> _Information shown_:
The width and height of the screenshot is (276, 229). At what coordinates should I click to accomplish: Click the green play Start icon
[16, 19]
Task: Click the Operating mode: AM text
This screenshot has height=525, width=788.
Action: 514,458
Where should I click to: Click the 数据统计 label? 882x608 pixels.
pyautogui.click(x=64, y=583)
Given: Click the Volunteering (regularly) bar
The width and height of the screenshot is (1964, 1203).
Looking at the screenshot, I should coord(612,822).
--
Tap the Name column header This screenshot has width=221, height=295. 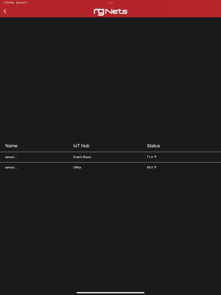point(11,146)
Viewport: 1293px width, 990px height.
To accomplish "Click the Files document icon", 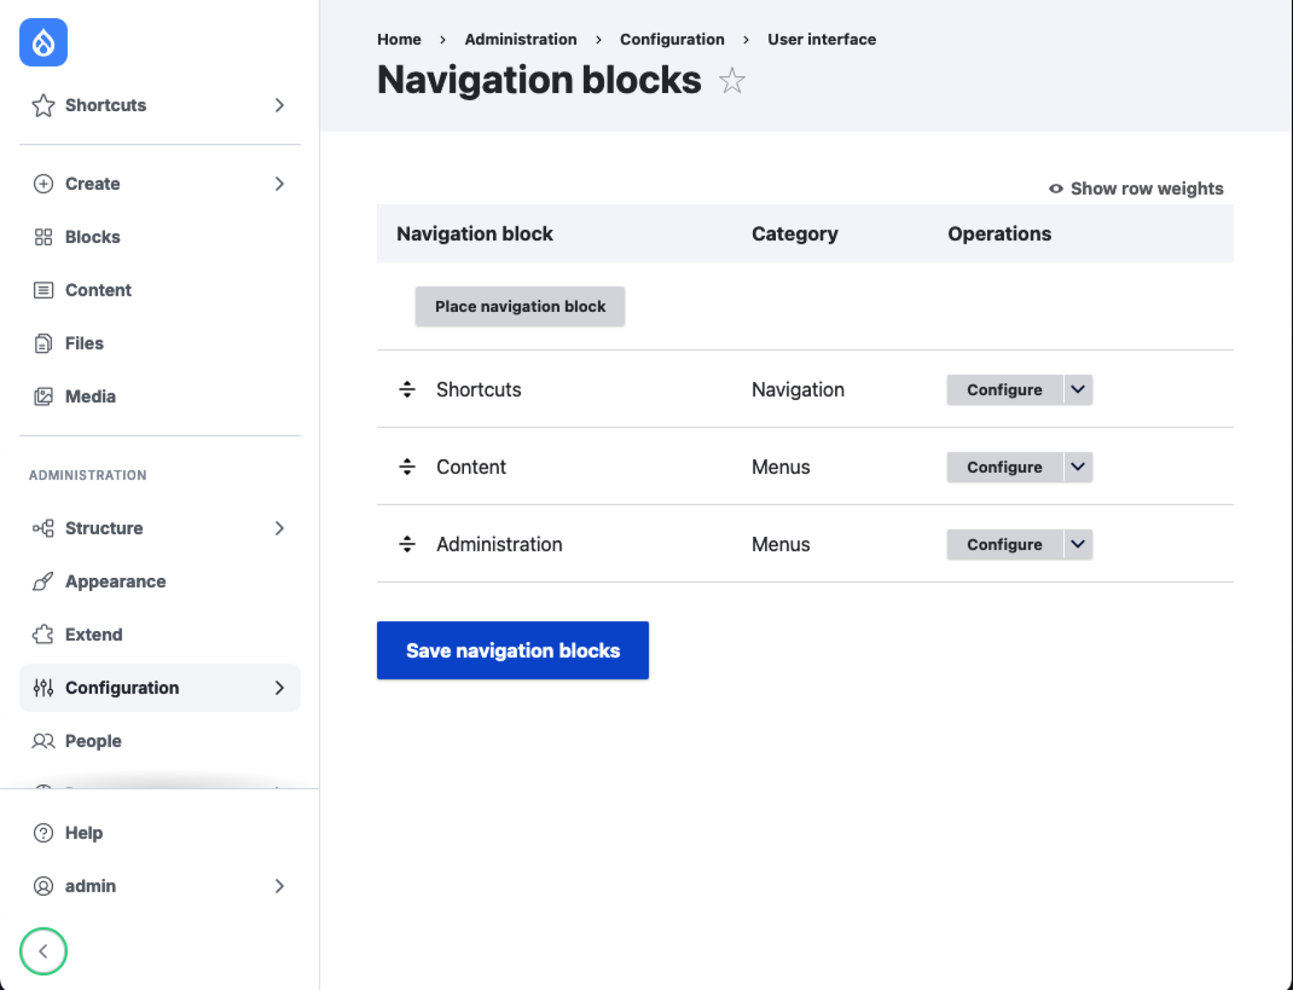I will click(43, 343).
...
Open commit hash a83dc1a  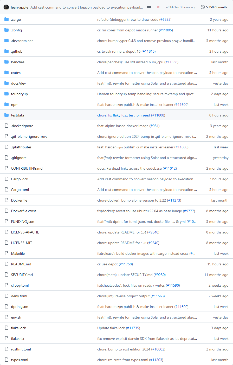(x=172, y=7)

> _Problem requirements_:
Copy out, word for word, the part of the data that opens with the line containing "Where should I" and closes with the line containing "Looking at the".

> _Answer to this exercise_:
Where should I click to: Click the 数据统计 label? 882x608 pixels.
pyautogui.click(x=64, y=583)
Given: Click the Volunteering (regularly) bar
The width and height of the screenshot is (1964, 1203).
Looking at the screenshot, I should coord(612,822).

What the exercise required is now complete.